Dinner with pastors in Vietnam.
Third, as I waited at the airport to board my plane to Vietnam, Debbie called to give me the report from the car mechanic. Our eleven-year-old car had serious (read ”very costly”) engine problems. I was not pleased. I began to feel sorry for myself and even felt some sense of injustice. It was so unfair that this would happen to us, I said.
But as I made my way through the week in Vietnam and reflected on the hardships that Pastor Muno and my Vietnamese brothers and sisters face, I began to see our car problems in a different perspective. Pastor Muno and Vietnamese pastors contend with far more compelling and life-threatening issues than a car that needs engine work.

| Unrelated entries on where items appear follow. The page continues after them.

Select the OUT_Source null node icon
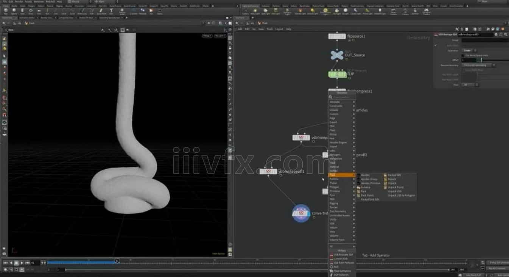 click(x=337, y=55)
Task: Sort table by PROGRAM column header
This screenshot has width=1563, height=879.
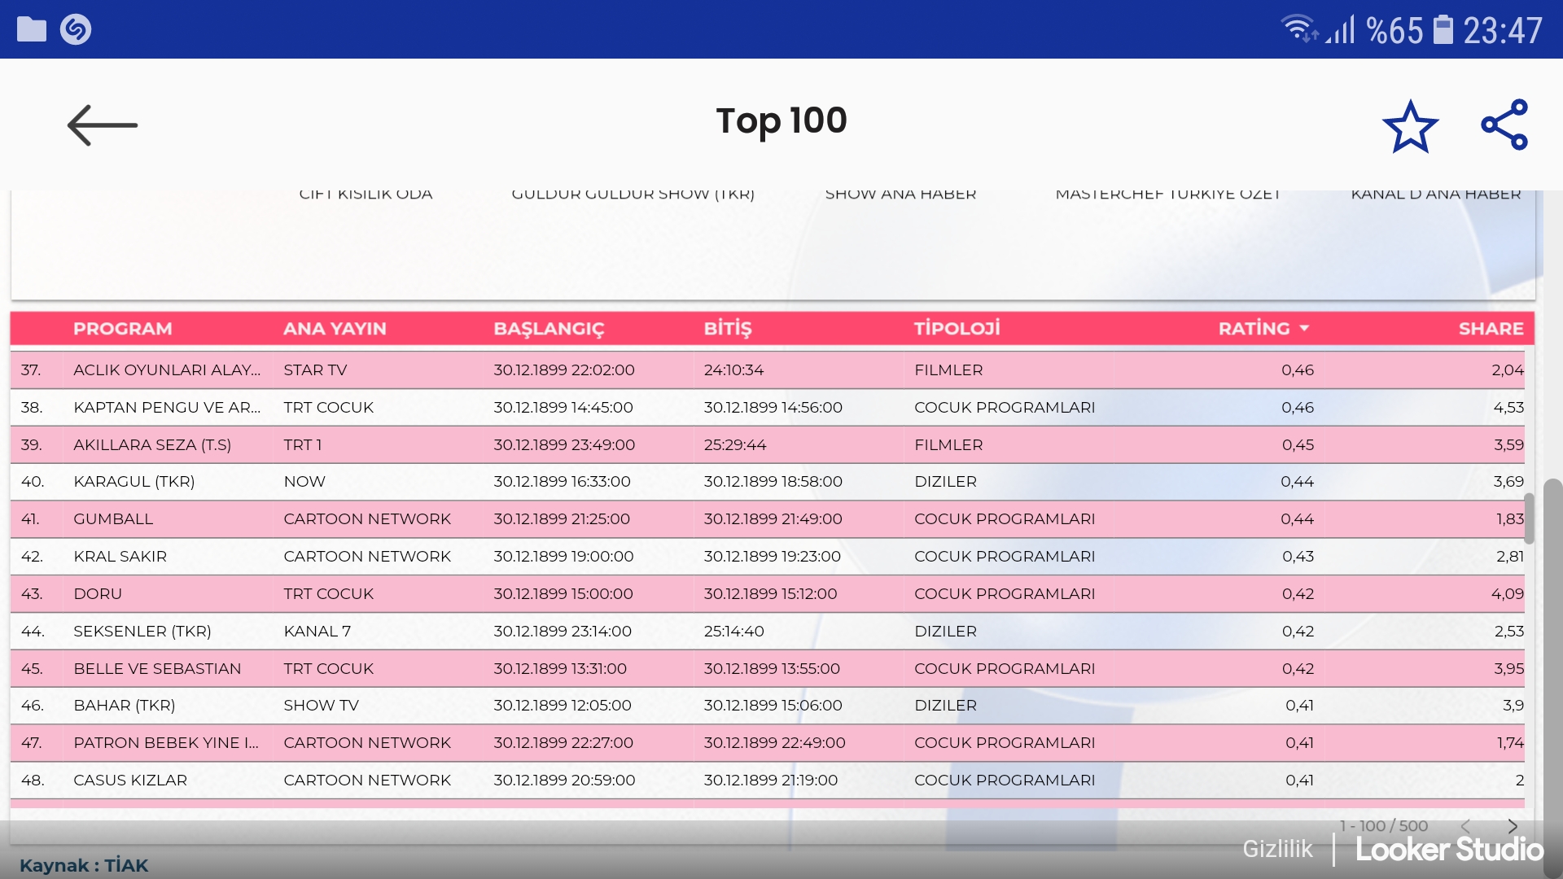Action: [122, 329]
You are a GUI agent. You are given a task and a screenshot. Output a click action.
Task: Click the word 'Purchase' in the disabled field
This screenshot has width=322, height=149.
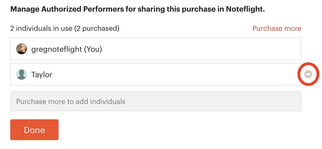click(x=31, y=101)
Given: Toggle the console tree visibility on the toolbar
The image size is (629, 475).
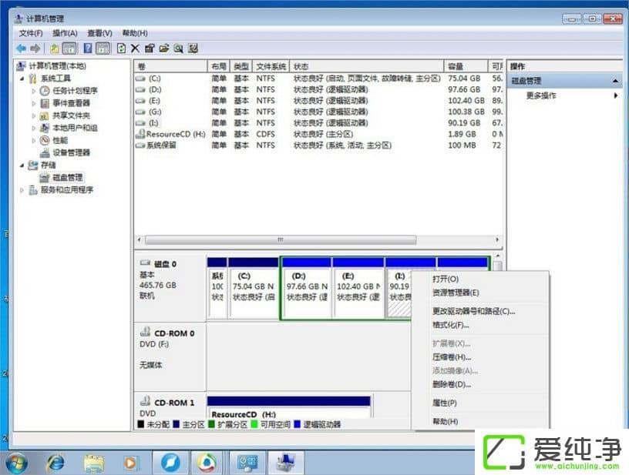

There is nothing romantic or enviable or wholesome about scarcity and danger. As my preaching professor said in class one day: “Don’t preach about the beauty of poverty to me. I grew up poor on the wrong side of the tracks. Being poor just makes everything harder.” I don’t want to sentimentalize poverty and danger. But exposure to people who live without what they really need does have a healing effect on the priorities of those of us who live with more than we need. While our car was getting repaired back in Italy, my heart was getting repaired in Vietnam.
I have been privileged to know people of deep faith and profound courage, people who continue to give of themselves when they themselves are in need of many things. These people heal the pathology of spirit that abundance so often breeds in us.
As you pray, please remember the following:
-Pastor Muno and his family
-Vietnamese pastors as they use their increasing freedom to bring the Good News of the Gospel to their land
-On Friday the Federation of Evangelical Churches in Italy will hold a conference on the challenges of integrating immigrant churches into the larger church family in Italy. The conference is being held in the town where 6 immigrants were murdered last year in hate crimes. Debbie will be attending the meeting.
-Give thanks that Debbie and I celebrated our 20th wedding anniversary this month!
At this time of Thanksgiving, we want to thank those of you who support our ministry through your contributions, cards, and prayers. We are truly grateful to be encircled by such fine folks!